**Selected passage**.
┄┄┄┄┄┄

In the petition, Walker claims the victim misidentified him and changed her story at the time of trial. Walker said she first described the place of attack to be too dark to see her assailant but then testified at trial that it was light enough to see the man who raped and assaulted her. She claimed the perpetrator was clean-shaven with sideburns but entered into evidence at trial was a photograph of Walker that depicted him as having a full beard and mustache at the time of his arrest, which was the same night of the incident.
Walker also claims the victim was examined by a doctor at Southeast Missouri Hospital and that a rape kit didn't reveal any signs of sexual activity.
Walker describes in the petition reports filed by Keathley that say hair and dirt samples taken from the victim's home were logged into evidence. The report says a single head hair found in a nylon stocking allegedly worn by the perpetrator during the rape was also logged into evidence.
A crime lab technician who testified at Walker's trial said a head hair sample taken from the defendant at the time of his arrest didn't match DNA taken from the victim or collected at the scene of the crime.
Walker said in the petition that the results of a pubic hair analysis were the only forensic evidence that "tended to establish" his guilt. The same crime lab technician testified in court that a single pubic hair combed from the victim's pubic area had similar characteristics as Walker's. Comparison testing was done microscopically, Walker wrote, because of technological limits in 1988, which is why he was seeking complete testing in 2004.
Walker claims other documents he discovered in 2009 indicated that Keathley filed a false report, stating that he'd driven Walker to a clinic in Marble Hill, Mo., for the collection of pubic hair, blood and saliva samples. Walker said in his petition that he was never taken to the clinic.
With the help of a private attorney, Walker first filed the motion for DNA testing in July 2004, about a year after finding out about the new Missouri statutes. William Syler, presiding over case in the Bollinger County, ordered Gray to show cause that testing shouldn't be granted.
In the discovery portion of the 2004 proceedings, the court learned that DNA evidence, including head and pubic hair, submitted to the crime lab was destroyed after the 2001 statute was passed and a rape kit had been lost, Walker stated in the civil suit.

┄┄┄┄┄┄

**Given entries**.
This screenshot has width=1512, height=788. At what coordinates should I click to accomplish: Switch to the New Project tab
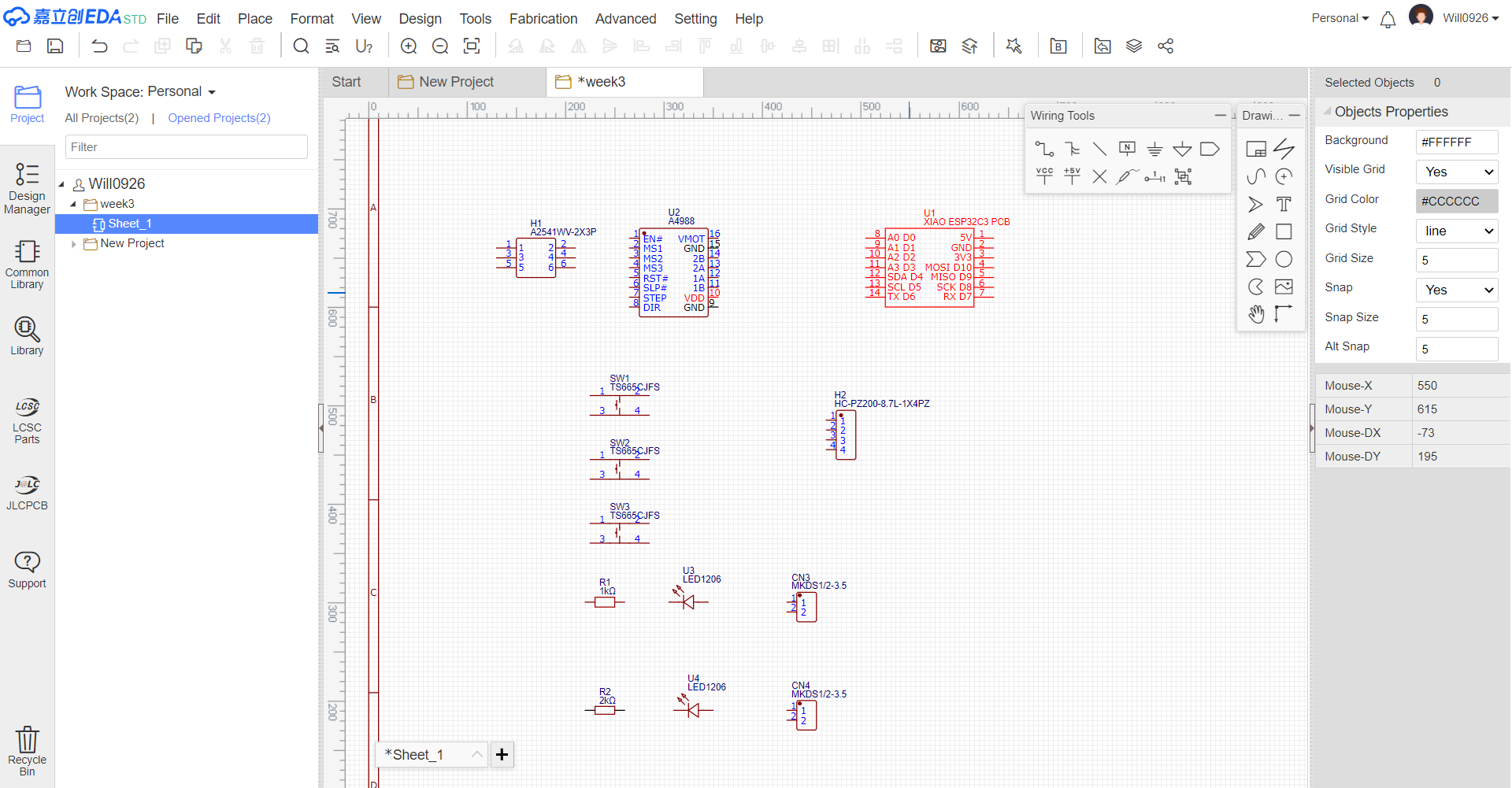click(x=456, y=82)
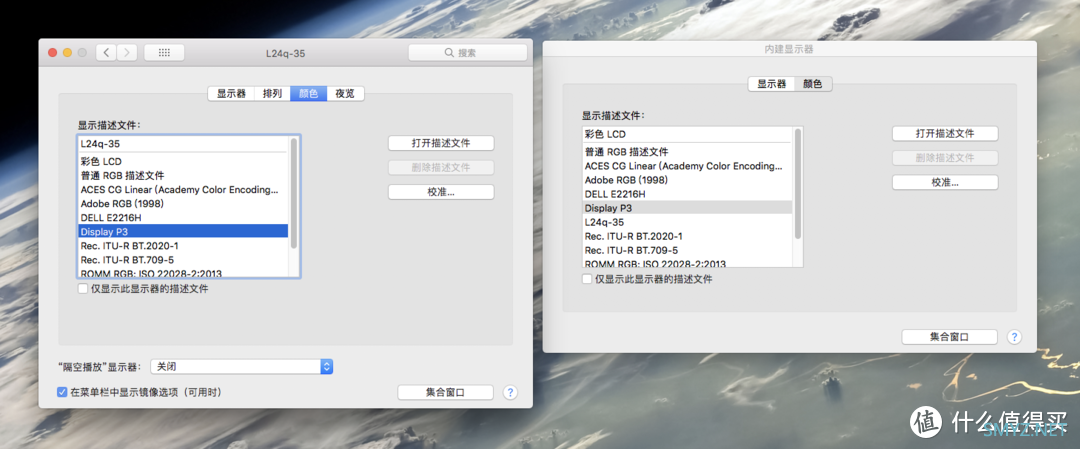Click help icon in built-in display window
This screenshot has width=1080, height=449.
[x=1013, y=337]
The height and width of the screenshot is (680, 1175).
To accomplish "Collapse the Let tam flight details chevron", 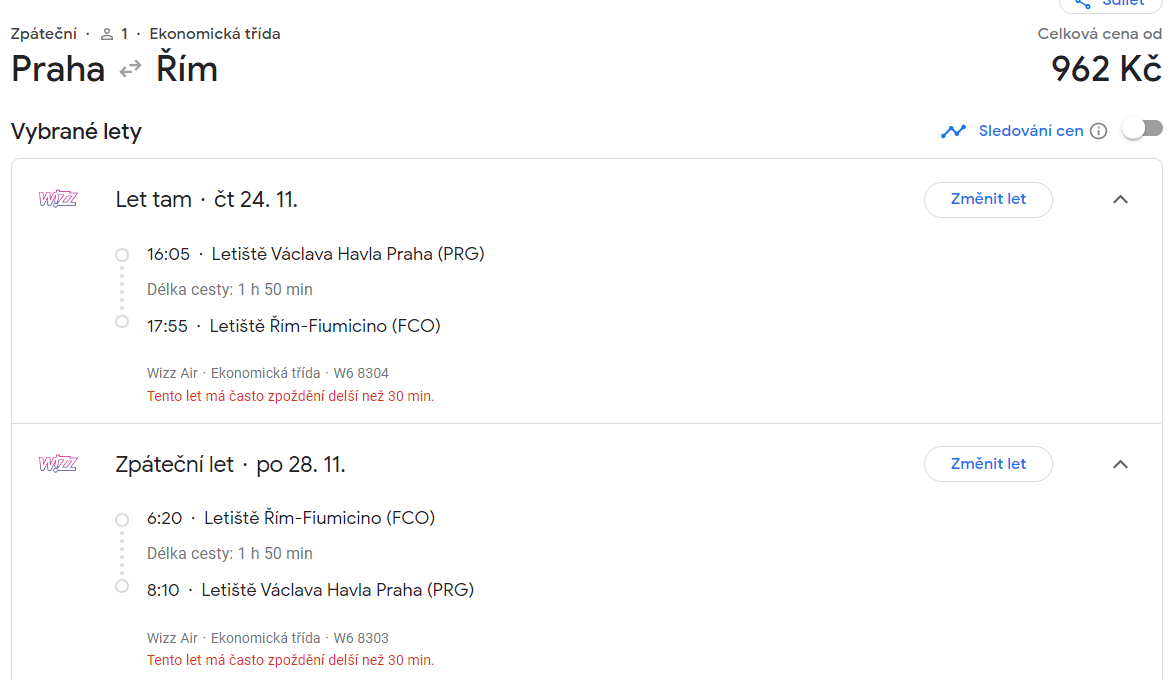I will (1120, 199).
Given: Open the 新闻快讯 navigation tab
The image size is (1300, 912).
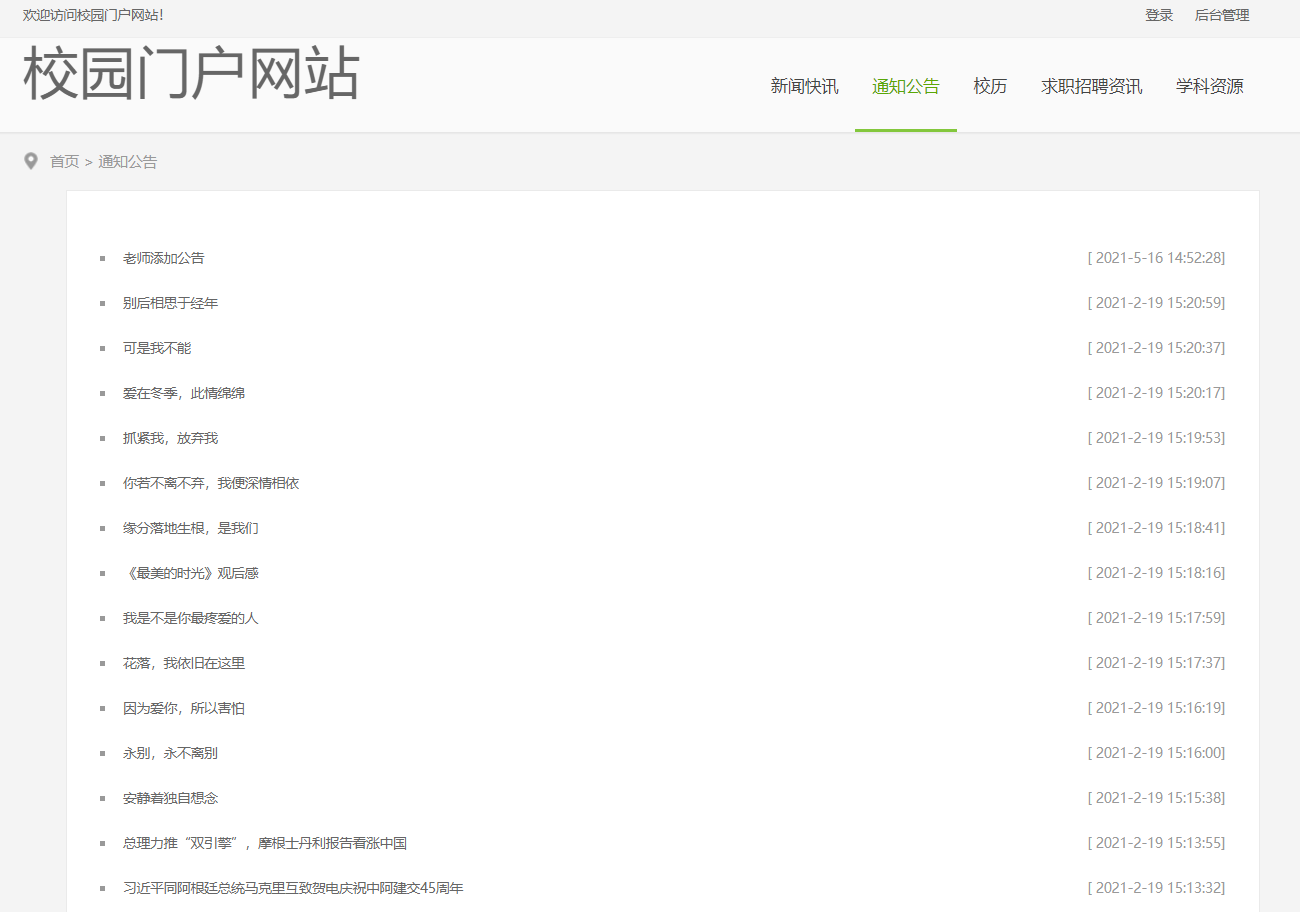Looking at the screenshot, I should click(804, 87).
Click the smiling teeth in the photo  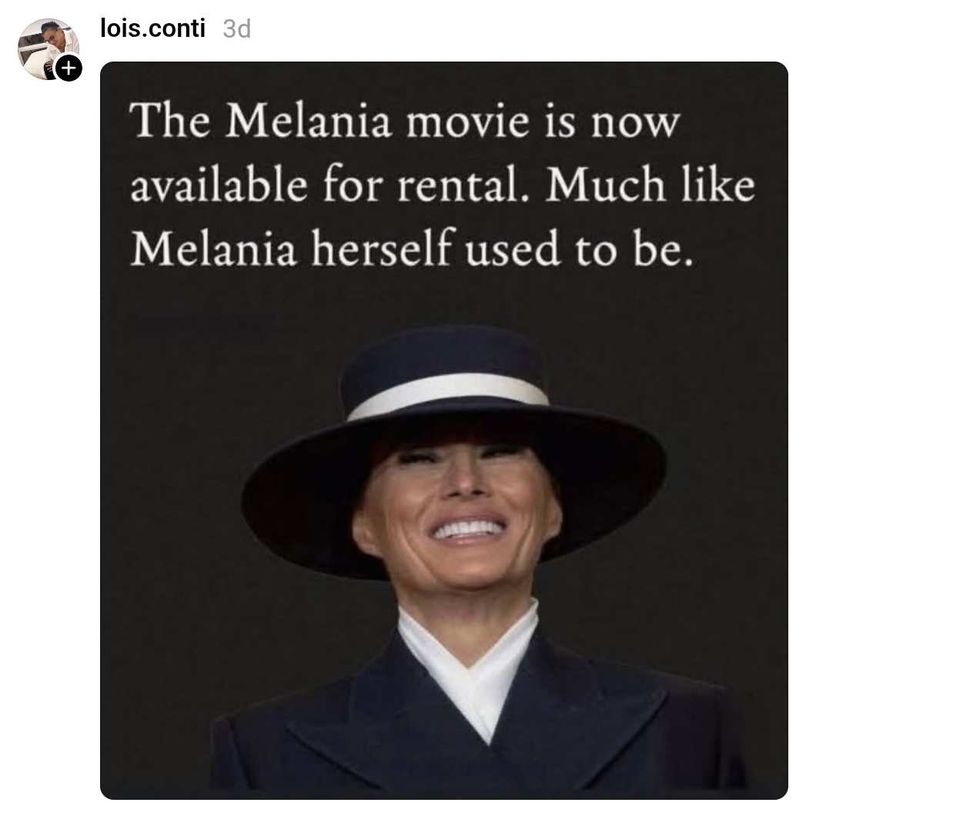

┄┄┄┄┄┄

**Tasks to perform**.
**1.** Translate this sentence from the passage about Walker's petition into Spanish: "Walker also claims the victim was examined by a doctor at Southeast Missouri Hospital and that a rape kit didn't reveal any signs of sexual activity."
**2.** In one to three sentences, explain why Walker was seeking complete testing in 2004, according to the passage about Walker's petition.
**3.** Carry on the passage about Walker's petition, starting after its final sentence.

**Response list**.
**1.** Walker también afirma que la víctima fue examinada por un médico en el Southeast Missouri Hospital y que un kit de violación no reveló ningún indicio de actividad sexual.

**2.** Walker wrote that the pubic hair comparison had been done only microscopically because of technological limits in 1988. That is why he sought complete testing in 2004.

**3.**
Syler ordered that the case be dismissed in December 2004 because there was no evidence that DNA testing could be performed on.
Walker is representing himself in the civil suit, according to his petition. No hearing date has been set, according to the case entry on Missouri Case.net.
Gray has said he wouldn't comment on the suit, as the matter is still pending with the court. The Southeast Missourian was unable to obtain contact information for Keathley and Hickman.
The attorney general's office, which handles legal matters for the highway patrol, declined to comment on the case. Nanci Gonder, press secretary for Chris Koster, said it's policy to not comment on pending litigation. Calls to the highway patrol were referred to the attorney general's office.
Koster is listed in a separate suit filed in October in which Walker is seeking the same declaratory judgment or relief from his prison sentence.
In a motion filed Dec. 22, Koster is seeking to have the case dismissed.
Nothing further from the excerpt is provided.